Il ne peut dès lors y être porté atteinte que si l’interception est ordonnée par l’autorité judiciaire sur le fondement de l’article 100 du code de procédure pénale, ou si elle a fait l’objet d’une autorisation écrite du premier ministre dans les conditions des articles 3 et suivants de la loi[10].

C’est dans ce contexte normatif que la société « Google » se propose d’analyser le contenu des courriels afin d’y insérer des publicités ciblées.

Il ne s’agit pas seulement d’analyser le contenu de courriels susceptibles d’être protégés par le secret des correspondances privées, mais éventuellement de les reproduire et de les stocker comme l’indique clairement sa charte de « protection » de la vie privée :

« Residual copies of email may remain on our systems, even after you have deleted them from your mailbox or after the termination of your account»[11] (des copies résiduelles des courriels peuvent demeurer sur nos systèmes, même après les avoir effacés de votre messagerie électronique ou après la clôture de votre compte).

Dès lors, cette analyse des courriels se heurte de plein fouet au secret des correspondances privées.



B. Ne pas confondre protection de la vie privée et secret des correspondances.

La « Foire aux questions » du service «Gmail» met en avant le fait que les courriels ne sont ni accédés par un être humain, ni communiqués aux annonceurs[12] :

« No humans read your email to target the ads, and no email content or other personally identifiable information is ever provided to advertisers». (Aucun humain ne lit vos courriels afin de cibler les publicités, ni le contenu des messages, ni d’autres informations à caractère personnel permettant l’identification ne sont transmis aux annonceurs).

Par cet argumentaire « Gmail » semble essayer de se justifier au regard de la protection de la vie privée, et plus précisément de la protection des données personnelles.

Or, la confidentialité des courriels est assurée par le secret des correspondances privées issu de la loi 91-646 du 10 juillet 1991[13] et non sur le fondement de la protection de la vie privée consacrée par l’article 9 du code civil.

Par conséquent, le plaignant n’aura pas à rapporter la preuve d’une atteinte à sa vie privée ou aux droits garantis par la loi de 1978[14] mais celle d’une violation de la confidentialité de sa correspondance privée. Le fait que l’interception soit réalisée par des robots permet d’atténuer le risque d’atteinte à la vie privée, mais suffit néanmoins à caractériser une interception de correspondance privée sanctionnée par les articles 226-15 et 432-9 du code pénal. .

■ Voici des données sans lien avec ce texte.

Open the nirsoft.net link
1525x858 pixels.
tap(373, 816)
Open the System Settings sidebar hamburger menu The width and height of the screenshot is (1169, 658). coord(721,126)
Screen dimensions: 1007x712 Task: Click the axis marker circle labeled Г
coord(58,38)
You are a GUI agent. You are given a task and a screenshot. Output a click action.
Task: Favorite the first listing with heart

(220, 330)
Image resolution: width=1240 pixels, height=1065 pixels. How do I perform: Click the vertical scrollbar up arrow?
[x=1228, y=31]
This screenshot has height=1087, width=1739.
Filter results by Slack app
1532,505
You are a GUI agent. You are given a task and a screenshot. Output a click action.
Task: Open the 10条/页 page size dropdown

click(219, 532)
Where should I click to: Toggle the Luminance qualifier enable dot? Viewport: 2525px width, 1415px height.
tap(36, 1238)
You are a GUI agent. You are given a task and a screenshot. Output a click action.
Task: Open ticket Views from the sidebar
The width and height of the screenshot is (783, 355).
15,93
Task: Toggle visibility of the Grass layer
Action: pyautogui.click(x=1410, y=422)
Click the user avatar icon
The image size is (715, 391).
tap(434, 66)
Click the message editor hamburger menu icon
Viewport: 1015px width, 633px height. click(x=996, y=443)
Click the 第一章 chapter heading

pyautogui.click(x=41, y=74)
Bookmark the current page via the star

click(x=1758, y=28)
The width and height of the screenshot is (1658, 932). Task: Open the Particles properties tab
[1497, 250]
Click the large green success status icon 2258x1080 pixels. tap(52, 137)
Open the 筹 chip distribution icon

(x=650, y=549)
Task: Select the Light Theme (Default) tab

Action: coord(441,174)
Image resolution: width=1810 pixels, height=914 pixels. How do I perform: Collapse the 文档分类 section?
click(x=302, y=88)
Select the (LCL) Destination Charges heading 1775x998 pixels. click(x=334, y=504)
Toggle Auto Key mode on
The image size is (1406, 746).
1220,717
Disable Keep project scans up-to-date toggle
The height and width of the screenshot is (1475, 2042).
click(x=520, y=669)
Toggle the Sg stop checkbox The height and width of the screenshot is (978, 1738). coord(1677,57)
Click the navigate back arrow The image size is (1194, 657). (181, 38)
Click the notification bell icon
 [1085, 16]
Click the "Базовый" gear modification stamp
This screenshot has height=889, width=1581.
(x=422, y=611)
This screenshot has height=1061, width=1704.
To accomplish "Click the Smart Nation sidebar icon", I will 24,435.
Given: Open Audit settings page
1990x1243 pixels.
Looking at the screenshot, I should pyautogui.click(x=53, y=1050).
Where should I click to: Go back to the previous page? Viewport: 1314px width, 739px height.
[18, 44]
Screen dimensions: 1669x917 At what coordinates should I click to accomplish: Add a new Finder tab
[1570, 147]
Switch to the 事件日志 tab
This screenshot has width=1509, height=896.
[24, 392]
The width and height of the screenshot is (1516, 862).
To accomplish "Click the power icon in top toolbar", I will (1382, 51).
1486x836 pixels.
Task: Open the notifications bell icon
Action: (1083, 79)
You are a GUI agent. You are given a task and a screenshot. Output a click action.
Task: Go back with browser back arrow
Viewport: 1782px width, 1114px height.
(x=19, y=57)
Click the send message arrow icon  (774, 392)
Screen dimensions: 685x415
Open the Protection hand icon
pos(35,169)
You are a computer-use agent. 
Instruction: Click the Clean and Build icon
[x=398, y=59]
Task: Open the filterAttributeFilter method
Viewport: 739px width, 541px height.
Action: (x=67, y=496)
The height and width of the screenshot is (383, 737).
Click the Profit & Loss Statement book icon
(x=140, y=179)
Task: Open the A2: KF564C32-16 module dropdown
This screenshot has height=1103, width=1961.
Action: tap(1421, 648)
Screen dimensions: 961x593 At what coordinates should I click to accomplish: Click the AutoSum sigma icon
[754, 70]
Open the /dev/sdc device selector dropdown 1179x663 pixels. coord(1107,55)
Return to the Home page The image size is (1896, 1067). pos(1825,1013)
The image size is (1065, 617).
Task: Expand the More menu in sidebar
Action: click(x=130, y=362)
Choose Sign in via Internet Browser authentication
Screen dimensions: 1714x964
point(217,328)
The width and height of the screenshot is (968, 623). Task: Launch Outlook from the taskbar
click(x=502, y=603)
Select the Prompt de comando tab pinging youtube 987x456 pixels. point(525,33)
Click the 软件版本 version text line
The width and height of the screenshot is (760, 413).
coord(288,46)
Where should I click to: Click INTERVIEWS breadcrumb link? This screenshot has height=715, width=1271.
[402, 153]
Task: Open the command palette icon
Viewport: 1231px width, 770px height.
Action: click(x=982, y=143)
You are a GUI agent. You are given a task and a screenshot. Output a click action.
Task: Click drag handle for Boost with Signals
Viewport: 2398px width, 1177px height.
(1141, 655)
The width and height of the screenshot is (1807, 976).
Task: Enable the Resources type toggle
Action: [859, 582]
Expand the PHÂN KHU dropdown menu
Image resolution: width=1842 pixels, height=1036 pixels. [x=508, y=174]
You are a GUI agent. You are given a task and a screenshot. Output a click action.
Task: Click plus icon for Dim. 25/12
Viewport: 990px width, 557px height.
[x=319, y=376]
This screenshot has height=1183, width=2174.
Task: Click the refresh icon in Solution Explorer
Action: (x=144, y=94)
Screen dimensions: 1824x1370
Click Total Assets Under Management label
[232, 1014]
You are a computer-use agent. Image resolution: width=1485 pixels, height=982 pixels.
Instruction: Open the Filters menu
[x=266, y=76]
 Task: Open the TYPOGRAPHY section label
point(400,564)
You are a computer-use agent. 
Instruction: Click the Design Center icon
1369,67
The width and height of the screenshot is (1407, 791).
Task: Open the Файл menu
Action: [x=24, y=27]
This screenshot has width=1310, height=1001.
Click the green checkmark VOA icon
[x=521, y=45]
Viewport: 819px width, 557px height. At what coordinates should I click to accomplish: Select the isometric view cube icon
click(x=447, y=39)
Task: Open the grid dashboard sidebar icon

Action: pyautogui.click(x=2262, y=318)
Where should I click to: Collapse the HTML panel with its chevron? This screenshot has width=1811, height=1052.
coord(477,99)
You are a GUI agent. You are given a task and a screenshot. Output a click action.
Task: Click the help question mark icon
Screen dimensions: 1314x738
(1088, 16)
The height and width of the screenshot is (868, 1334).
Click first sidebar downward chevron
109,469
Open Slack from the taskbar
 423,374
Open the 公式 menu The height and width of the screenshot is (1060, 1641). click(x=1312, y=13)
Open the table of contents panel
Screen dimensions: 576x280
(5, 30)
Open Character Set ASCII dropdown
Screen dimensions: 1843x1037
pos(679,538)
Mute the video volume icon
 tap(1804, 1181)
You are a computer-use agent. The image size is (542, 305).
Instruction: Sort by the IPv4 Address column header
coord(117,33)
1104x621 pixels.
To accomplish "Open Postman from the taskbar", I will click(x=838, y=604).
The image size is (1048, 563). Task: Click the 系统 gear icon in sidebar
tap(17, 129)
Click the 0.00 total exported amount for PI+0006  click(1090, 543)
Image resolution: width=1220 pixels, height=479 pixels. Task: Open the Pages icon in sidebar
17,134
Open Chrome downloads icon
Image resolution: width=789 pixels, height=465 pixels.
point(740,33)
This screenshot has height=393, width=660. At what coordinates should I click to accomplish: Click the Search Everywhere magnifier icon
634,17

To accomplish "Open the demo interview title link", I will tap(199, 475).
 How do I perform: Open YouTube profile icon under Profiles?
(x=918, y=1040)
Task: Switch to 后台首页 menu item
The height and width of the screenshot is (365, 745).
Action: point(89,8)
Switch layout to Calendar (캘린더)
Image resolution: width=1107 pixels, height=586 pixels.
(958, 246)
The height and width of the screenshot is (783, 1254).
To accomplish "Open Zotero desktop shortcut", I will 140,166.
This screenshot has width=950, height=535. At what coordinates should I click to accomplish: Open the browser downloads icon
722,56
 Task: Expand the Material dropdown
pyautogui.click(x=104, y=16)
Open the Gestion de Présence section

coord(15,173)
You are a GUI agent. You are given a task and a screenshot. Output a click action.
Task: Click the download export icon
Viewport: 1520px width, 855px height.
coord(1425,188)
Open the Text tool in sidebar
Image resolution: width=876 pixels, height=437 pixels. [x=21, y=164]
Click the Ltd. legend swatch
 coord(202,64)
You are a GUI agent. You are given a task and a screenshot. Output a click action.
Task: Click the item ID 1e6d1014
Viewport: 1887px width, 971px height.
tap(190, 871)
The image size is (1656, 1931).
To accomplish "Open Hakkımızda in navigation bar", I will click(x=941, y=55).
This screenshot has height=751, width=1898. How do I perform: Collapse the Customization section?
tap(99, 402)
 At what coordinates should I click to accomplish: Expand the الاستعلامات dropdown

L’état de l’art ne permettant pas de distinguer un courriel constitutif d’une correspondance privée d’un autre et les stipulations contractuelles étant encore insuffisamment claires et précises, il semble que pour le moment, le service « Gmail » soit promis à bel avenir judiciaire. Il illustre également, la tendance actuelle qui tend à faire fie des lois territoriales au détriment des droits des personnes. Si la libre circulation de l’information est aujourd’hui une réalité, les systèmes juridiques peinent encore à s’entendre à l’échelle mondiale sur des questions jusqu’alors pétries de valeurs sociales mais présentant aujourd’hui un intérêt économique de plus en plus important.